Inhibition of SphK1 reduces sphingosine uptake in erythrocytes. A, distribution of NBD-S1P in WT and KO red blood cells after incubation of NBD-sphingosine for 5 and 30 min. We interpreted the green signals as NBD-S1P as we have observed that the NBD-Sph level is low in red blood cells (see Results in Vu et al. [14]). However, we cannot discriminate NBD-S1P and NBD-Sph signals by microscopic assays. Representative images from three WT and three KO mice. Similar results were obtained for TMR-Sph.

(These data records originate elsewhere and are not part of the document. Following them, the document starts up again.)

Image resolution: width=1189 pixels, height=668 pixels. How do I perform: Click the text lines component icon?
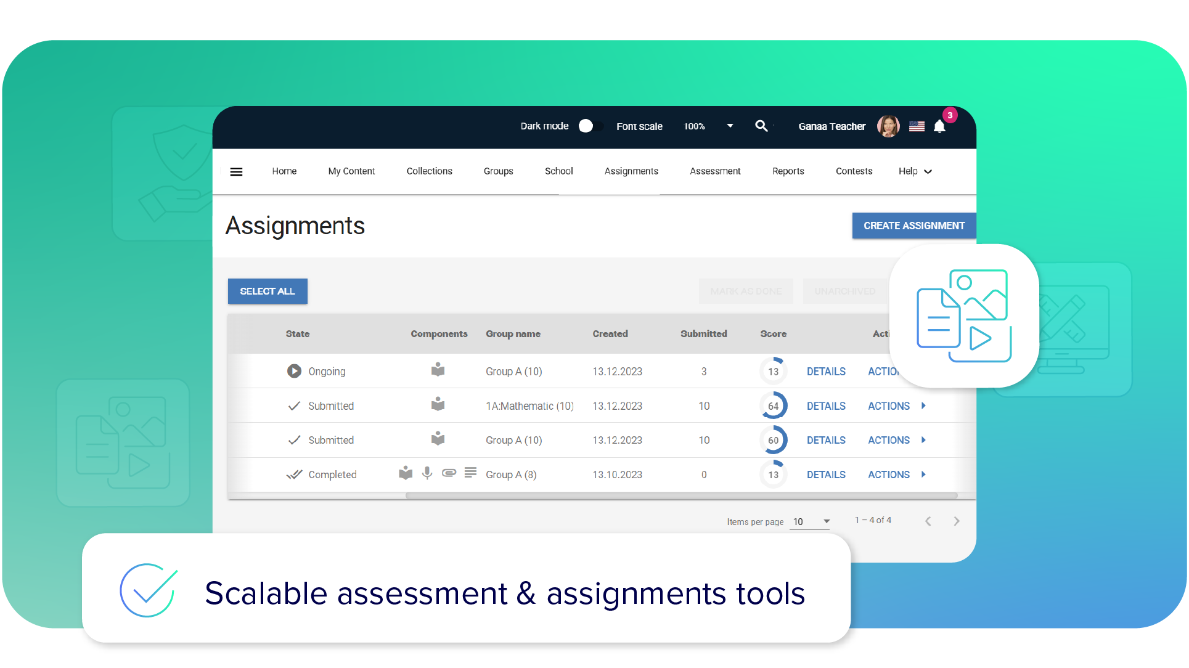click(470, 473)

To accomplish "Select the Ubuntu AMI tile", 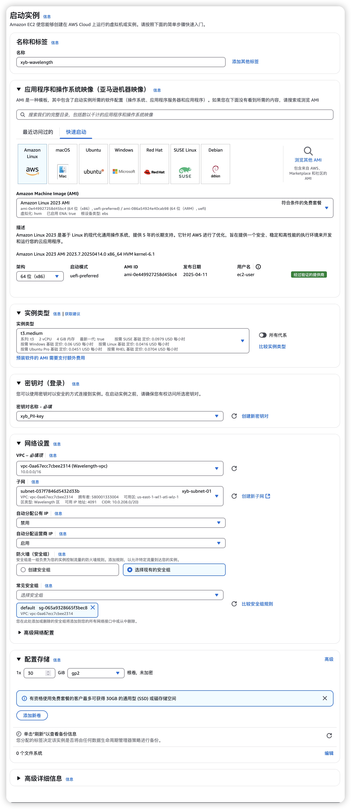I will (x=93, y=164).
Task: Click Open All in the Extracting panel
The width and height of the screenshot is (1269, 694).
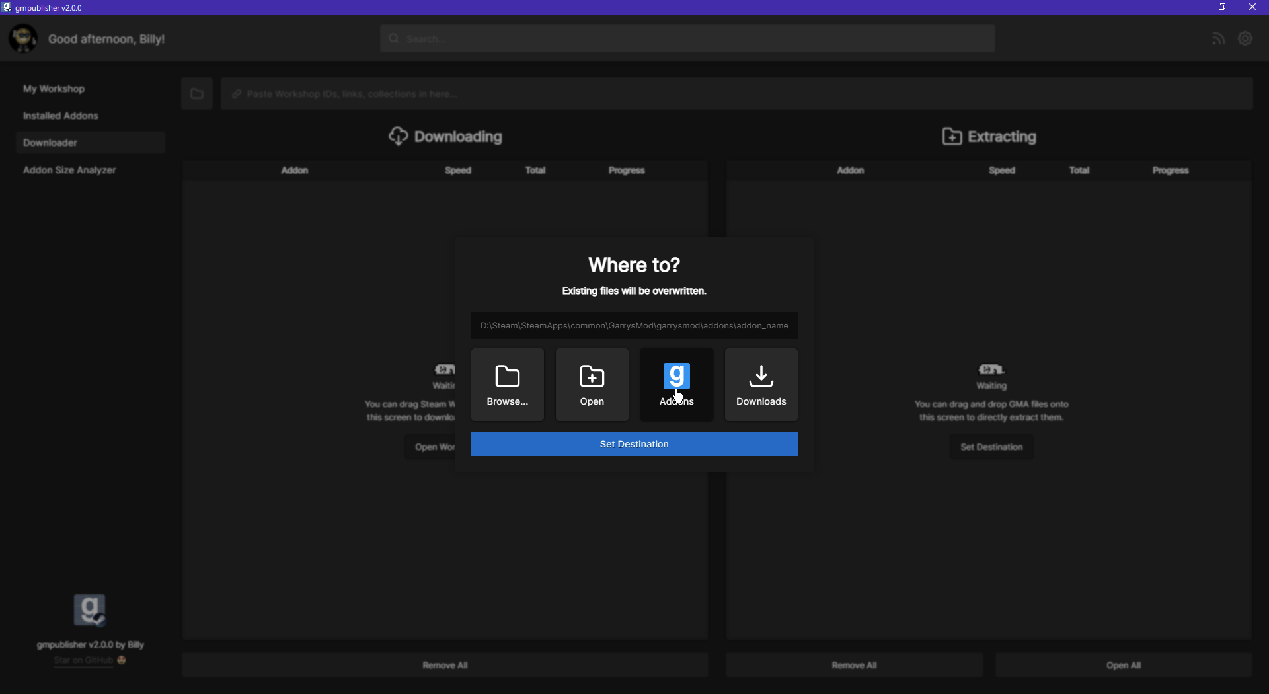Action: (1123, 664)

Arrowheads and arrows show NBD-S1P signals on the plasma membrane and in the cytoplasm, respectively. B, C, quantification of numbers of puncta in WT and Mfsd2b KO erythrocytes after incubation with NBD-Sph or TMR-Sph, respectively. n = 3 for each genotype. D, E, S1P levels in supernatant and cell pellets with or without treatment of 20 and 60 μM PF543. Radioactive S1P was isolated from the supernatant and cell pellets for quantification. S1P signals from WT without treatment were set as 100%. F, Sphingosine levels in the supernatant with or without 20 and 60 μM PF543. In these experiments, 2 μM [3-³H]-Sph was used in “continuous” assays for 15 min. Sphingosine signals from WT without treatment were set as 100%. Data are mean and SD, n = 4 per genotype. Experiments were repeated twice. ∗∗∗p < 0.001. p Values were calculated using one-way ANOVA.